**TASK INSTRUCTIONS**
Identify every line in the items below that contains the string "value", and copy each of those lines.

———

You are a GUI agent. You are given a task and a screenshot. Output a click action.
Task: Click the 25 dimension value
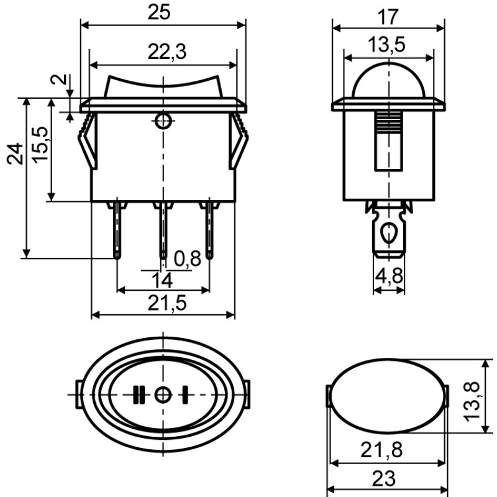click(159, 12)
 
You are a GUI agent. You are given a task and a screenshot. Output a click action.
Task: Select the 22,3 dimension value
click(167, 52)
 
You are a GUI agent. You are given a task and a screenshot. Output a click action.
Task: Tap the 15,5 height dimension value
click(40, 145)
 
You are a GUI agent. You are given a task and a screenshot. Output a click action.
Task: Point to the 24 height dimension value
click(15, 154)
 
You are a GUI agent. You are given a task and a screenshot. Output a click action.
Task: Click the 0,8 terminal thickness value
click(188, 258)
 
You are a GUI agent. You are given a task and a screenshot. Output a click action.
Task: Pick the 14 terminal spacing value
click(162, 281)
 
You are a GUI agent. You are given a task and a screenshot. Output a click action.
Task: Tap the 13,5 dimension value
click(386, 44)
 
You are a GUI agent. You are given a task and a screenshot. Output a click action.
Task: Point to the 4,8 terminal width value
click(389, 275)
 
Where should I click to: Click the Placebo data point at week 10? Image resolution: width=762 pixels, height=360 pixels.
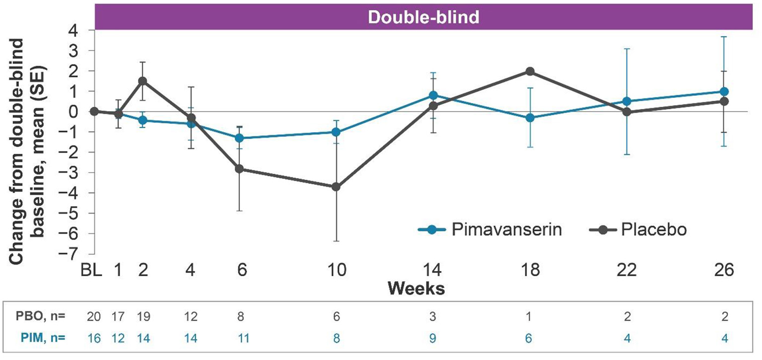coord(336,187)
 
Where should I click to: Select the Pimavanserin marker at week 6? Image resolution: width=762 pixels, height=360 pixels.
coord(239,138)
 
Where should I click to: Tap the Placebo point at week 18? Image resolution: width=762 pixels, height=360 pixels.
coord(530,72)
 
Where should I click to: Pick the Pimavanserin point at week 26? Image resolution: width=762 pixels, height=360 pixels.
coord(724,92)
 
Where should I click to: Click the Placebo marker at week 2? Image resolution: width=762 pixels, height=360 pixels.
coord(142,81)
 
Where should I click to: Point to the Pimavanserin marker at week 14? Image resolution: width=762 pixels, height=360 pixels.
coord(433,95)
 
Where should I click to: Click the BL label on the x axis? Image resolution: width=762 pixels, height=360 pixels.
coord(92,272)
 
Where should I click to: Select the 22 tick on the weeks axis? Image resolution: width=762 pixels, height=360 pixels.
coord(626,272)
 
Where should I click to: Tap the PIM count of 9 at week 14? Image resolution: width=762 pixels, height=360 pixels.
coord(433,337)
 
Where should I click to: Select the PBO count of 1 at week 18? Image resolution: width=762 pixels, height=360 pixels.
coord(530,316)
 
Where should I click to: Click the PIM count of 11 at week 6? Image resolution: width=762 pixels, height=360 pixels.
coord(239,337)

———

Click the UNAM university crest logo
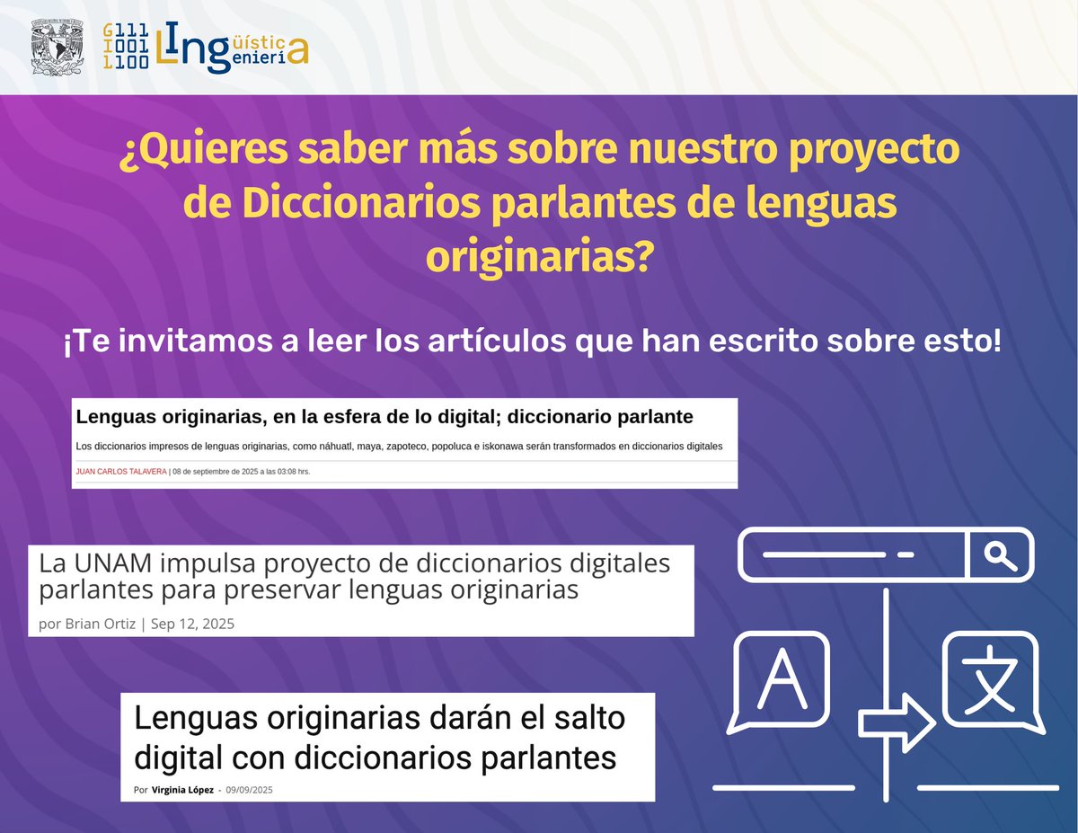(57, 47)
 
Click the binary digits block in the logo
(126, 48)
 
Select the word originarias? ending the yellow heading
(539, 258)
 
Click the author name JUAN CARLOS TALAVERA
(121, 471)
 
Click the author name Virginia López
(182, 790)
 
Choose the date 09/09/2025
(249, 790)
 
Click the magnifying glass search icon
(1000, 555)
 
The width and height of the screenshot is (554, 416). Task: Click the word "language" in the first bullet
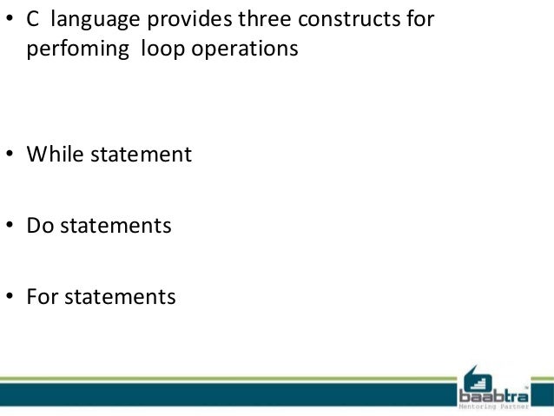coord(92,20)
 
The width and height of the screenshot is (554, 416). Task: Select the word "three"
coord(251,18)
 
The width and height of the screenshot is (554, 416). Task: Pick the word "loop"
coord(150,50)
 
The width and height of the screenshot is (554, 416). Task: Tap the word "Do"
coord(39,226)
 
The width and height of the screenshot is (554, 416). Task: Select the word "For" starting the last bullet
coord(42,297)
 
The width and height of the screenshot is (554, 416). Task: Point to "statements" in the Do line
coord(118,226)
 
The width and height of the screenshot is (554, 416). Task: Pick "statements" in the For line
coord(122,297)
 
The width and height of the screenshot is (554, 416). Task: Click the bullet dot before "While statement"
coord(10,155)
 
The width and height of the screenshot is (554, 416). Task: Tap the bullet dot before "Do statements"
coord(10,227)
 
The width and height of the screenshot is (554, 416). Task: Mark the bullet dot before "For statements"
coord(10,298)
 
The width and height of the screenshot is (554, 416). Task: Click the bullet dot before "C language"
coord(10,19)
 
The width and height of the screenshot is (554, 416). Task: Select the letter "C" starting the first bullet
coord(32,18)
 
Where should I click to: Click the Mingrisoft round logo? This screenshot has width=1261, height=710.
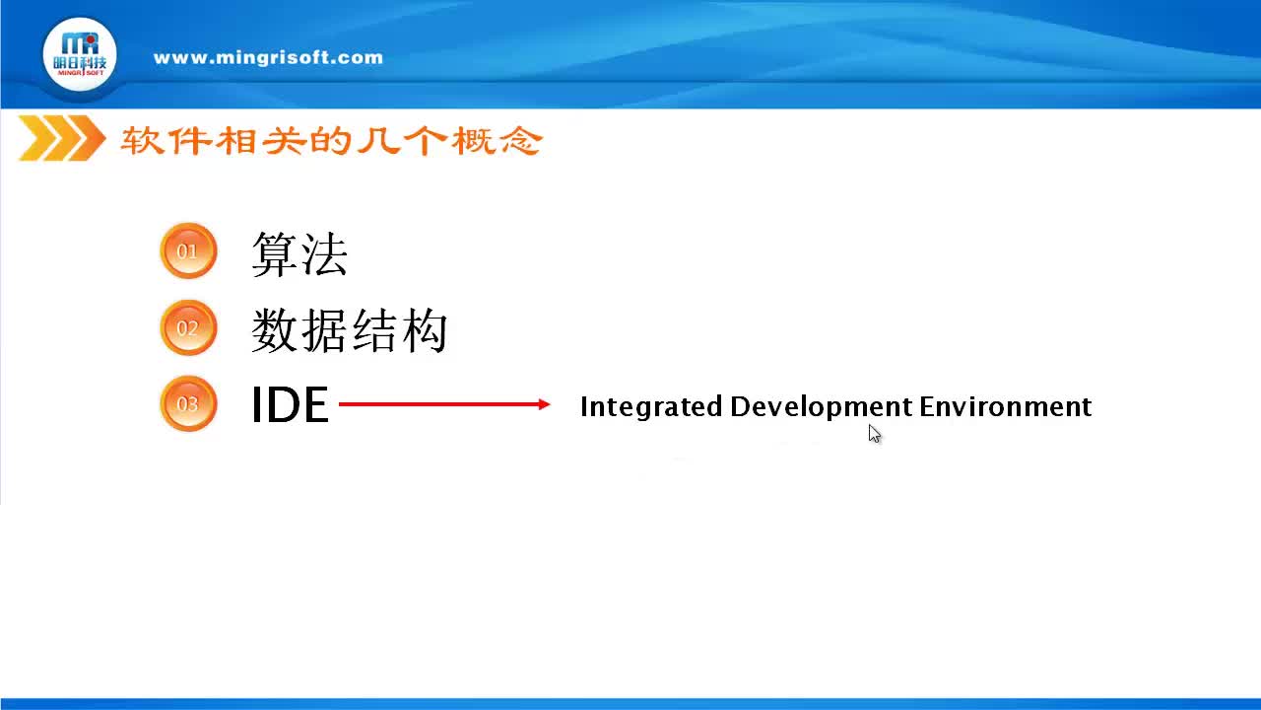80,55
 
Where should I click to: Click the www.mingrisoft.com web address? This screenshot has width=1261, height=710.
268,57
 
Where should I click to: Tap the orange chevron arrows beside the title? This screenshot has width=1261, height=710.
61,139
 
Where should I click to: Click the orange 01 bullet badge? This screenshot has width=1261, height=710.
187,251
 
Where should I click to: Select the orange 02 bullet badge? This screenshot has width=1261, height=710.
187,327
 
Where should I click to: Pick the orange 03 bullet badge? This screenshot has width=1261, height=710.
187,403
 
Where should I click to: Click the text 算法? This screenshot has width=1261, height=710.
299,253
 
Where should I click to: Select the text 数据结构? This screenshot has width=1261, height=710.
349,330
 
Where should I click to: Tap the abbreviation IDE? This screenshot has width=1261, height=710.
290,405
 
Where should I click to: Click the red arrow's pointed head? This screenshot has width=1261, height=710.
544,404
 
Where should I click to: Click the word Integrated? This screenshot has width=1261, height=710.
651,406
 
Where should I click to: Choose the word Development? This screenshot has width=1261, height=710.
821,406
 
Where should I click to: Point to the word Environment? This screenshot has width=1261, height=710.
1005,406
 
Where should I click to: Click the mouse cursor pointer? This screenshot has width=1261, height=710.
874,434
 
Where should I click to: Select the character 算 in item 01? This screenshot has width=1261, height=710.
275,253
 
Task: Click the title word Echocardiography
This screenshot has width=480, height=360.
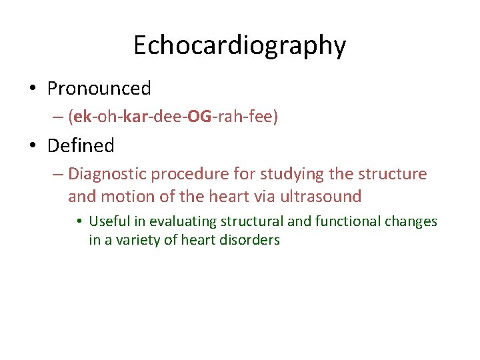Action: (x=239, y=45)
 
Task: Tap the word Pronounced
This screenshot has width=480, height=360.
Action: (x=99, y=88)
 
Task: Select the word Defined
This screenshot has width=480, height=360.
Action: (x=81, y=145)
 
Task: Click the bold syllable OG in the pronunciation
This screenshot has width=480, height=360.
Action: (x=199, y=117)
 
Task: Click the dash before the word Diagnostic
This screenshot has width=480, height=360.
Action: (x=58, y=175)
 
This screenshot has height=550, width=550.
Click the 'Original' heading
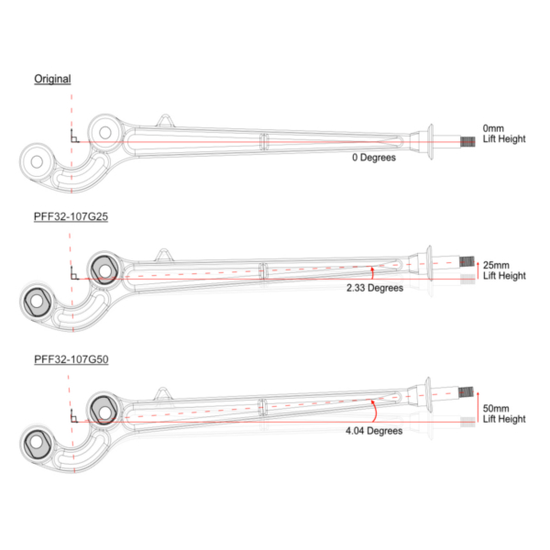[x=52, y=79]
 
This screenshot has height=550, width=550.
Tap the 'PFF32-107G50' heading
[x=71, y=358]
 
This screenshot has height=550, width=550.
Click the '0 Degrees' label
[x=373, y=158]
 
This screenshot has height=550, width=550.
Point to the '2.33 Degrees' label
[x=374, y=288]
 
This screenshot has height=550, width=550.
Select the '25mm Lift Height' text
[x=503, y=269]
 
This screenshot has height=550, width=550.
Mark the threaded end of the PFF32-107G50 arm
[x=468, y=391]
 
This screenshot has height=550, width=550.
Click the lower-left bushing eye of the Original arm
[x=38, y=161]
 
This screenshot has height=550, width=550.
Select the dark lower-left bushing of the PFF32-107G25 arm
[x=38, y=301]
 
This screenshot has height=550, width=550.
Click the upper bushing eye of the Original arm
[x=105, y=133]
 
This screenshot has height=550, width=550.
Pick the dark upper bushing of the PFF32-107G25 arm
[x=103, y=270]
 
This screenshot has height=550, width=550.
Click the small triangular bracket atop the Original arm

———

**EXPECTED ANSWER**
Task: Click the 25 dimension value
Task: Select the 22,3 dimension value
Task: Tap the 15,5 height dimension value
Task: Point to the 24 height dimension value
Task: Click the 0,8 terminal thickness value
Task: Pick the 14 terminal spacing value
Task: Tap the 13,5 dimension value
Task: Point to the 4,8 terminal width value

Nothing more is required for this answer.